Seusai menelusuri rumah tua, pihak kepolisian menyudahi penelusuran dan petugas forensik menjalankan tugasnya. Semuanya memang terlihat menyeramkan dan aneh, tetapi ada satu yang menurut Mahendra cukup menimbulkan tanda tanya.

"Tolong. Jangan salahkan anak seperti kami. Mereka bersalah! Mereka ... "

Begitulah isi dari kertas sobek dengan bercak darah itu. Meski Mahendra sedikit tak mengerti siapa mereka yang dimaksud tetapi dia yakin bahwa semuanya akan terungkap perlahan-lahan dan waktu yang akan menjawabnya. Tetapi kalau begitu dia harus menunggu dan itu pasti akan lama. Bagaimana kalau mencarinya segera? Namun, harus dimulai dari mana?
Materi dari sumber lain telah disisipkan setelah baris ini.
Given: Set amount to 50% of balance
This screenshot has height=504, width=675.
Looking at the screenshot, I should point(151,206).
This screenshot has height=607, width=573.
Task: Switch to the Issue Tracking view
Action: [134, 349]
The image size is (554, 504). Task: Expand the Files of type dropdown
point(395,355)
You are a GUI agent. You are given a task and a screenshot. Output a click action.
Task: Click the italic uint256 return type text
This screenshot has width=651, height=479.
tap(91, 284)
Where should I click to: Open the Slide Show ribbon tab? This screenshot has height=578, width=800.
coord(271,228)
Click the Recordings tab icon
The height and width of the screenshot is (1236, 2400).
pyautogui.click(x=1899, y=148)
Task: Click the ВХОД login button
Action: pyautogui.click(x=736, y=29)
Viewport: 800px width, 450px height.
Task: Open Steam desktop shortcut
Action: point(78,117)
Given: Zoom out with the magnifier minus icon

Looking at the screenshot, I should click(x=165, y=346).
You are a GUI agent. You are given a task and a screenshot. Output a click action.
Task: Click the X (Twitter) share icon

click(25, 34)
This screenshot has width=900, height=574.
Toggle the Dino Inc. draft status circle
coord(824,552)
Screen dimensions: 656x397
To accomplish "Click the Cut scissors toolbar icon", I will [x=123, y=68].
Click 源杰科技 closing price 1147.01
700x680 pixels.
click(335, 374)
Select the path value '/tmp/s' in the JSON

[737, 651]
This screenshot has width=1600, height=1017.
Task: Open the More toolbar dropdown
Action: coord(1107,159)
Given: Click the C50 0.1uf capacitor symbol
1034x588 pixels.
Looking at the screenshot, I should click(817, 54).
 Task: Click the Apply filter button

"Anak itu hampir saja meninggal," Revan, rekan seperjuangan Mahendra tampak menangis seraya memandang mayat anak kecil yang diangkut menuju mobil ambulans. Lelaki itu memang menyukai anak-anak dan ia sangat benci jika anak-anak mengalami hal buruk seperti sekarang ini. Mahendra hanya mampu berdoa dalam hati.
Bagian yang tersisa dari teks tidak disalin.